From the moment the curtain rises and the ice-covered stage is filled with skaters travelling at break-neck speed, and performing the most amazing tricks, the audience realises that it is not just here to see an average ice show. Instead, it is about to witness something that can only be described as spectacular.
On a specially-created ice rink which utilises all the available space on the Congress Theatre’s sizeable stage, this magical fairy tale is brought to life by the extremely talented, Russian Ice Stars. They start to perform against a backdrop that depicts a library and it is through the clever use of a book, which is almost the entire width and height of the stage, that, as the pages are turned, new settings are created.
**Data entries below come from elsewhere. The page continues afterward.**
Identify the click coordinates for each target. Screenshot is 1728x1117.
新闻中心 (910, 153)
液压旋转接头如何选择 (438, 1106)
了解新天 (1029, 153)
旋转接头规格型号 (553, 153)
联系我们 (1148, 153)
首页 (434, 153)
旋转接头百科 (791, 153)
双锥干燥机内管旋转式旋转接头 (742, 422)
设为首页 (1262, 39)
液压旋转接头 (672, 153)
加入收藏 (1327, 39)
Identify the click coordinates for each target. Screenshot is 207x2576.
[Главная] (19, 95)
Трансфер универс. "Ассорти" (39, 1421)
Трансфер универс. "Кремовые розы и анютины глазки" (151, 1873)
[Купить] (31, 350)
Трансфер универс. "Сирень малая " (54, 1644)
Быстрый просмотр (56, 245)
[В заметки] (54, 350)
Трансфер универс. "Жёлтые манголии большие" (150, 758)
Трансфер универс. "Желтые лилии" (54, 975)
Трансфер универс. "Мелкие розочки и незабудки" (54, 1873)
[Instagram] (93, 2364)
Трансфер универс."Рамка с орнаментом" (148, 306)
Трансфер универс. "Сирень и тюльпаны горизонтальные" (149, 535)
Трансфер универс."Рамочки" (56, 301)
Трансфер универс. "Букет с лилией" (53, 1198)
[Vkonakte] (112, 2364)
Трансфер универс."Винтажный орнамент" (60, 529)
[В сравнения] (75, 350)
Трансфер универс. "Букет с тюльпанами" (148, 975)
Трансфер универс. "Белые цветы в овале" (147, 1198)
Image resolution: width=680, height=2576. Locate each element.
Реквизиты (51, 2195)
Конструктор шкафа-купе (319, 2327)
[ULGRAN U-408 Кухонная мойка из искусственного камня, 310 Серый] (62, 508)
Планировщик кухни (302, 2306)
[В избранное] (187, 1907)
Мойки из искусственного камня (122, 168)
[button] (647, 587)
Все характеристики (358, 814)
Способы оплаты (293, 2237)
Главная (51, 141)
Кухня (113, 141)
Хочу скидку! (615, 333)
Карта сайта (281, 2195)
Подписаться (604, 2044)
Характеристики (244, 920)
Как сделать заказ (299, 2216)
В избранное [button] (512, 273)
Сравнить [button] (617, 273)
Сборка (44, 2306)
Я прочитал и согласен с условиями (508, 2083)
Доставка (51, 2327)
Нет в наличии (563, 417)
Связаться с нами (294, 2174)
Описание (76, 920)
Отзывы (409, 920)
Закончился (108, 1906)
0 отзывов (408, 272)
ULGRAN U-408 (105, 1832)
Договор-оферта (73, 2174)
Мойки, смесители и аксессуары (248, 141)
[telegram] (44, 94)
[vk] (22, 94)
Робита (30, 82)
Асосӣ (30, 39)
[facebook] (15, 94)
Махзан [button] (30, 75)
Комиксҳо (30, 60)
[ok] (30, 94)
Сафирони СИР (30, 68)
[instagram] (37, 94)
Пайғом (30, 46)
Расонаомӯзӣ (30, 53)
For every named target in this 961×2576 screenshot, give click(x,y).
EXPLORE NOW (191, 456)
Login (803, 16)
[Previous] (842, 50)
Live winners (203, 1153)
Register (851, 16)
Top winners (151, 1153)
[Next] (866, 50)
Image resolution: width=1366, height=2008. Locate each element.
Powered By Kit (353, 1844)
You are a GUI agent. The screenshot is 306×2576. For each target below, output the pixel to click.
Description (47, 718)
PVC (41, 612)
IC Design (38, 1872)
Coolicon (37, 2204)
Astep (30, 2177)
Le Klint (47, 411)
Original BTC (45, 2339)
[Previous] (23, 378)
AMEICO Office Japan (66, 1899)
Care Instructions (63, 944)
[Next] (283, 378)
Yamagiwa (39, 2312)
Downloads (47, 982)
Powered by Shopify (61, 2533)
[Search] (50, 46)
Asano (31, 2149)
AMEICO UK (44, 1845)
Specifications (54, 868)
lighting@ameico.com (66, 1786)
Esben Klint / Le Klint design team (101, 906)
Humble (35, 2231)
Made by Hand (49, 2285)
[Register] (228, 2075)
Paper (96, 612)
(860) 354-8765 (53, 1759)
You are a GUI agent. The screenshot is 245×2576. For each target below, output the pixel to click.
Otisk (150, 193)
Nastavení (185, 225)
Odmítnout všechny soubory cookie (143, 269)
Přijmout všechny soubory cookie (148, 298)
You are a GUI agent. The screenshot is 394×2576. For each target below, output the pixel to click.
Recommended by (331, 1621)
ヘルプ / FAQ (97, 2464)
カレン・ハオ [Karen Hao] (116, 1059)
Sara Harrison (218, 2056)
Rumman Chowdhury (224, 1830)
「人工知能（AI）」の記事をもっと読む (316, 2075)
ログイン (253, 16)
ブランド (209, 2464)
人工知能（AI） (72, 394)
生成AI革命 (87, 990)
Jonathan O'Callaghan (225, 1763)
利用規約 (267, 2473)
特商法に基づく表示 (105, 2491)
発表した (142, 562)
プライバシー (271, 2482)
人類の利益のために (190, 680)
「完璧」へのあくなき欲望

Veleria Vorobyeva plays the title character who, with the help of her Fairy Godmother Ekaterina Murugova, does go to the ball, as one would expect in this almost completely traditional version of the story. I say almost, as I don’t remember Prince Charming Valdis Mintals heading to Spain, Egypt and Russia to look for the owner of the “Glass ice skate”, but poetic licence is allowed when the resulting national dances are performed so well.
Of course, the show would not be the same without a pair of “ugly” stepsisters Viktoriya Shklover and Maria Mukhortova and the “wicked” stepmother who, in a stroke of casting genius, is played by Sergei Smirnov. He uses his additional height and strength to lift and spin the sisters whilst, at the same time, wearing the most elaborate dresses.
There are a couple of extra characters, who are not usually part of the tale, in the form of two court jesters Alexander Belokopytov and Ekaterina Belokopytova who not only provide some comedy antics on the ice, but also perform the most magnificent aerial ballets.
The thing that sticks out most with this company is that they are not constrained by the relatively small space available. Whether they are flying high above the ice, performing incredible tricks, or demonstrating amazing one-handed lifts, they give absolutely everything to ensure that the production is first rate. They even use a cleverly disguised trampoline to add extra height to their Russian split jumps and heart-stopping somersaults.
The recorded score for the piece is a selection of well known music by Tchaikovsky, Strauss and others, together with some less recognisable pieces. The soundtrack is, however, played just a little too loudly, but that seems to be mainly to cover the noise of the skates on the ice.
This show, if anything, is more than the sum of its parts. More impressive than most other ice shows, faster paced than most ballets, more exciting than some fairground rides and, as the audience demographic shows, appealing to all ages.